* **Written instruction 1**
List every country named in the OPEC output cut article below.

* **Quoted passage**
- - -
On Nov 30th, during OPEC’s 171st meeting in Vienna, an agreement was reached to reduce output by 1.20 Mb/D to a ceiling of 32.5, for monthly oil production out of the cartel. Later, at a joint Non-OPEC meeting, Russia has pledged to cut supply by 0.56 Mb/D, in-line with the OPEC’s requirements for coordinated efforts globally to reduce a global supply glut, bringing the total cut, effective Jan 1st to the end of the first 6 month “Algiers Accord” period, to 1.76 Mb/D.
In this unprecedented and unexpected move that shocked markets and has driven crude prices higher, Saudi Arabia has taken on the bulk of cut with a mandate for immediate implementation. Good faith was shown, by the most dominant OPEC nation, to follow through on the agreement and other OPEC and Non-OPEC nations are expected to adjust their output by the 6 month renewal date for the agreement.
Saudi Arabia has yielded to Iran to help push the agreement forward; with the agreement allowing for a 90 Kb/D increase in production for IRAN, and prorated cuts across-the-board for the remaining OPEC nations.
Crude markets jittered ahead of the meeting as an apparent stalemate between Russia and Saudi Arabia took place and the rumor mill was full throttle with regard to Russia’s presence/involvement at the meeting. The markets doubted that an agreement would be struck as a lack of coordination from Russia, Iran unwillingness to cut in line with Saudi Arabia in a post sanction era, and Iraq’s call for much needed oil revenues to facilitate ISIS fight.
In the wake of the OPEC agreement, recent Commitment of Traders reports signal a rapid reversal in Oil shorts. The barrel is trading firmly in positive territory recently, on a 50-handle, $53.99 last, and put in a high of $55.44 on news of cooperation from Russia.
Though market participants continue to proceed cautiously as the agreement is fulfilled its 6 month term. The last couple of unexpected inventory builds have put a damper on markets, keeping prices constrained over the holiday trade, though a recent larger than expected draw -7.10M vs -2.15M (Exp) is precisely what traders will be looking for confirmation as production quotas are implemented and feedback into US storage.
- - -
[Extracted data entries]
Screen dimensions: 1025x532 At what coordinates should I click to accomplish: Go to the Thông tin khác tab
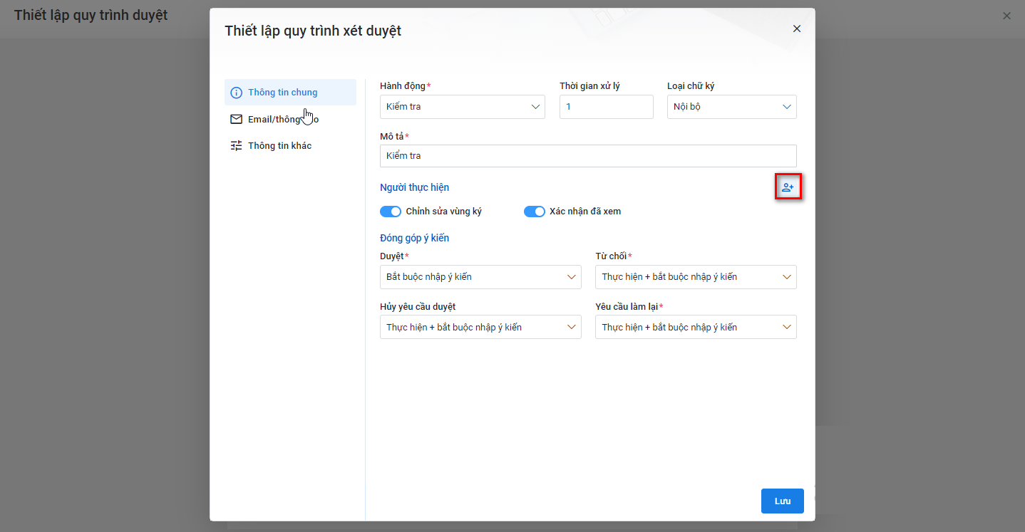point(279,146)
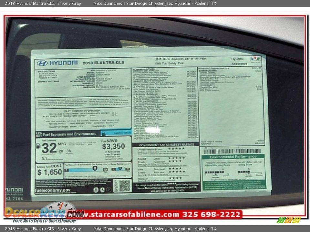This screenshot has height=232, width=310.
Task: Click the Annual fuel cost $1,650 box
Action: (49, 171)
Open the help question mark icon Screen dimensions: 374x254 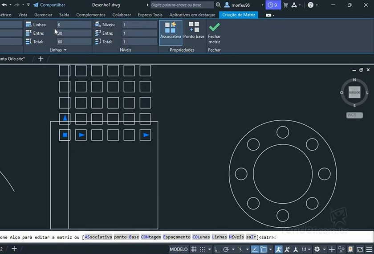[310, 5]
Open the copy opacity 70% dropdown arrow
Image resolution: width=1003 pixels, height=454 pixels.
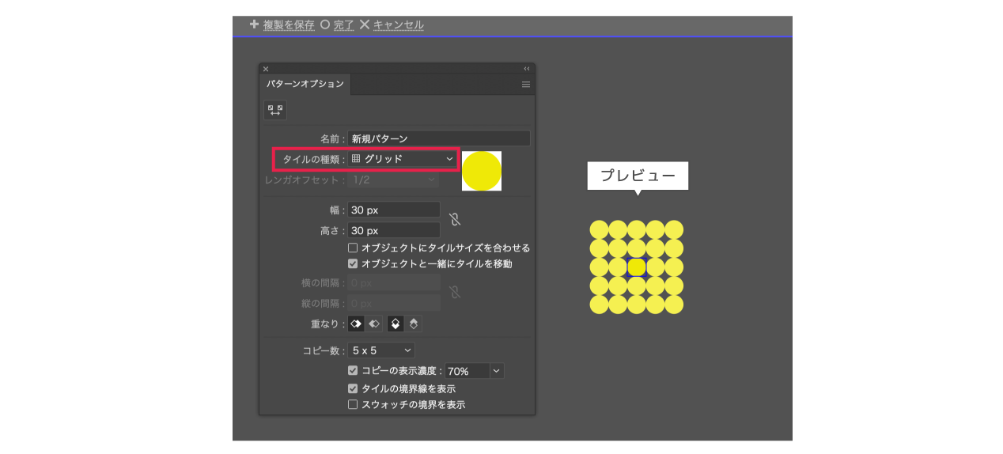pos(497,370)
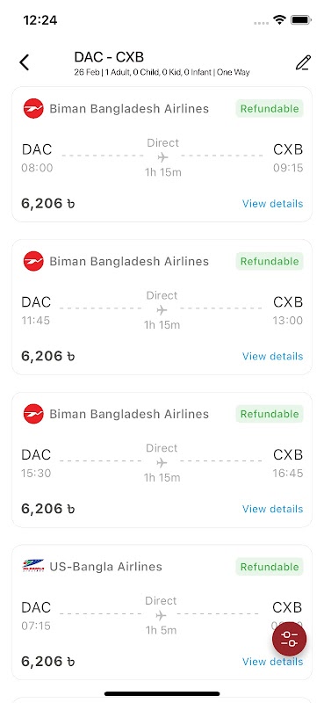Tap Biman logo on 11:45 flight
The height and width of the screenshot is (703, 324).
33,261
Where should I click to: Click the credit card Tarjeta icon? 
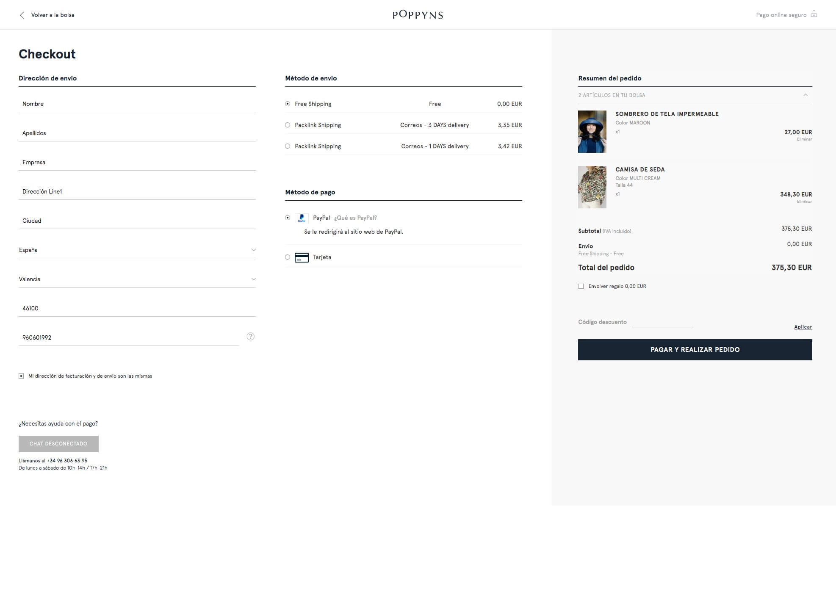[x=302, y=257]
- - -
* **Written instruction 2**
Turn the lines of the records between the line holding "Where should I" and the end of the records, inclusive, into a Markdown table with the columns Number and Record line, leaving out blank lines and pictures.

* **Written reply 1**
- Russia
- Saudi Arabia
- Iran
- Iraq
- US

* **Written reply 2**
| Number | Record line |
|---|---|
| 1 | Where should I click to: Click the credit card Tarjeta icon?  |
| 2 | [x=302, y=257] |